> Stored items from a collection
###
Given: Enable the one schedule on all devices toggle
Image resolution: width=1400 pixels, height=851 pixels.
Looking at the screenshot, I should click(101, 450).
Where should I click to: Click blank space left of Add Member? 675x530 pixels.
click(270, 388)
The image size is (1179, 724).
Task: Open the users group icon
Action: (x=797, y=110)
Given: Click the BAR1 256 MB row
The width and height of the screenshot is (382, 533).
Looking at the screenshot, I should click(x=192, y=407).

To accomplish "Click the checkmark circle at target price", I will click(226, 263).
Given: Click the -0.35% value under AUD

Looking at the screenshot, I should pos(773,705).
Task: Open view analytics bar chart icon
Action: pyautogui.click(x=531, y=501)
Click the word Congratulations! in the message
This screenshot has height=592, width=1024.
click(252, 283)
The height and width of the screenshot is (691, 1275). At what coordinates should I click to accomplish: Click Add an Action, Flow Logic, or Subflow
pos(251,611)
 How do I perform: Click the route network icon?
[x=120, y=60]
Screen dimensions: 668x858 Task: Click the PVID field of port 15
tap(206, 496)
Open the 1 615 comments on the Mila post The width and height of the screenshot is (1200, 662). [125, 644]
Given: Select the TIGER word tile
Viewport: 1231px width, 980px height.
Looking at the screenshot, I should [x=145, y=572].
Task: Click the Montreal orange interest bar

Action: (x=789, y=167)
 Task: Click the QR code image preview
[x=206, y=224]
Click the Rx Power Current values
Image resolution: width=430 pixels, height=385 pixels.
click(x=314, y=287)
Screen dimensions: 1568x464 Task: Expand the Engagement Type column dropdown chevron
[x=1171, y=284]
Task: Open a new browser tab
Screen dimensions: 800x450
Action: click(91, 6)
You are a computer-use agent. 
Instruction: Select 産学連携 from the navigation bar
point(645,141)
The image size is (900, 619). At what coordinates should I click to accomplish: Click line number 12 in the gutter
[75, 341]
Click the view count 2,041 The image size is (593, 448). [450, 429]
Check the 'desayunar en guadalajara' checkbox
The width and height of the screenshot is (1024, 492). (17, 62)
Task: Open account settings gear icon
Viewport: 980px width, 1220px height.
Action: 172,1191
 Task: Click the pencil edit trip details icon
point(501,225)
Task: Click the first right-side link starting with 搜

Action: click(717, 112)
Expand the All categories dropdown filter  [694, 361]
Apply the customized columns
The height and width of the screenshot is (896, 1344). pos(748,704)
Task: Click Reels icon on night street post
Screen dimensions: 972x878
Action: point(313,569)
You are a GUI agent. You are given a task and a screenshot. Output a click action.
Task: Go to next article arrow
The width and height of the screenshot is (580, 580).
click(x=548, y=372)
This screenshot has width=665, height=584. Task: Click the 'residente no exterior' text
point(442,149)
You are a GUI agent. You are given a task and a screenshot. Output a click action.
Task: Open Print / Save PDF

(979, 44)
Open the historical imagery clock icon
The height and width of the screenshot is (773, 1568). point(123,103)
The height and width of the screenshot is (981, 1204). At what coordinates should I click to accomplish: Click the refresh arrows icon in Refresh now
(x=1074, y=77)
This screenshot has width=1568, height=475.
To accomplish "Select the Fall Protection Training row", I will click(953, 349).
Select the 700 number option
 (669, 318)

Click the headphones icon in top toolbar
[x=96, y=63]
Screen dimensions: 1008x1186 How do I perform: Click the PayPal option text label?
###
Go through the data and copy every line that includes "post".

Open the 1 615 comments on the Mila post The width and height of the screenshot is (1200, 662). [125, 644]
Task: Click Reels icon on night street post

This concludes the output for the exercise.